The idea is dehydration = high aldo = acid secretion and bicarb retention. The "contraction" part of contraction alkalosis is "contraction" of the vascular volume. The "alkalosis" part of contraction alkalosis is the loss of acid under direction of increased aldo.

So if the person is dehydrated, what do you think they are going to need? HYDRATION! So... you give them volume back. Hopefully you can feel that if you had a contraction alkalosis, in order to get them back to normal, there will be an "expansion acidosis".

Now youre confusion comes from the fact that you learned in acid base studying, metabolic alkalosis is either Chloride responsive or unresponsive and that you could check a urine chloride to tell the difference. Hopefully now you can see that it means "normal saline responsive." Its called chloride responsive because thats the lab you check, not what you give.

But lets see how that works. If the kidney is working, and aldo gets reved up because of dehyrdation, what gets pulled into the body? Sodium. What goes with sodium. Water, i said that already. But... oh yeah.. chloride! So increased aldo pulls out NaCl. So what should be the urine chloride, the chloride that is lost, if aldo saves a lot of chloride? Answer: not that much. So a low urine chloride is indicative of the kidney working.

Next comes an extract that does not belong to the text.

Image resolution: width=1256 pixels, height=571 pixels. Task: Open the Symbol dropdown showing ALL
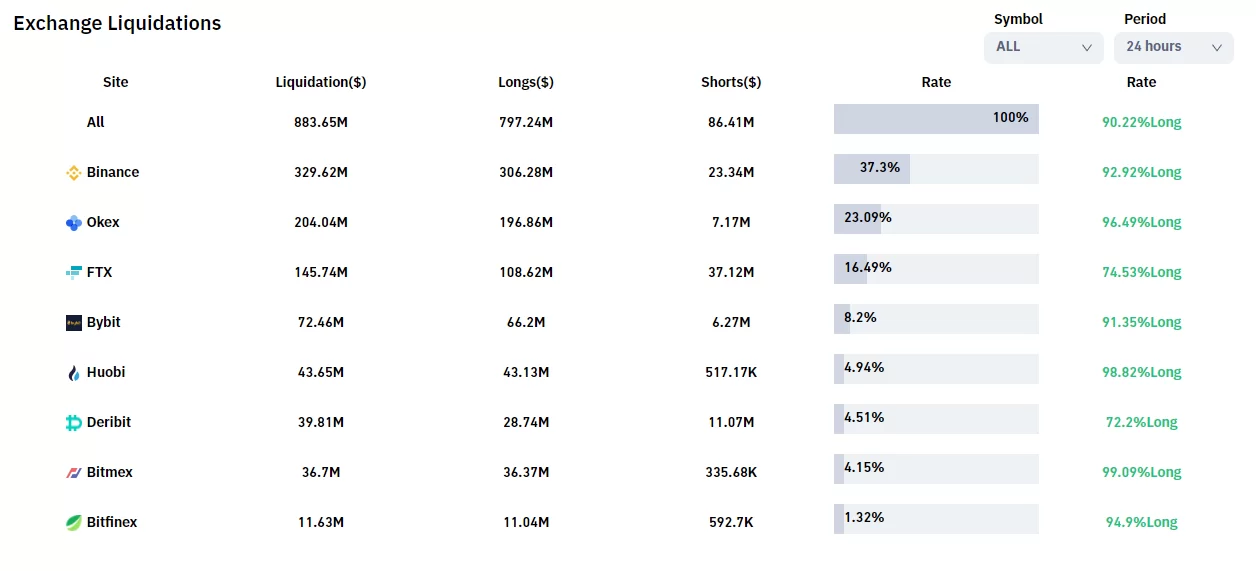1043,47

If the kidney is broken and the body is dehydrated. No matter how much aldo you put into that system, if the collecting tubule cant reabsorb NaCl, it can't reabsorb NaCl. Thus, an elevated urine chloride is indicative of a cause other than simple volume depletion.

Keep in mind I erroneously used volume depletion and dehydration interchangably. Technically, they aren't the same thing, but the idea they convey for this purpose is.

Bottom line: contraction alkalosis is from aldo, is responsive to volume expansion, and is tested by a low urine chloride, showing the kidney is working...ANY WAY you get volume down you will get a contraction alkalosis
 
  • Like
Reactions: 1 user
im probably over simplifying it, and missing some crucial steps, but i remember it like this:
CF - increases cl, and so Na and h2o loss from skin.
it also increases CL concentration in cells which drags in Na.

So there is less Na delivery to macula densa +/- hypovolemia from h2o loss.

the end result is an increase in renin from JG apparatus - which would increase aldosterone. so you save Na(which is still low in serum) and dump K. Cl is also low in serum

so effectively in serum, you have low cl, low K and low Na --> which is like what a loop could do(Na/K/2Cl)

again, im sure im way over simplifying it.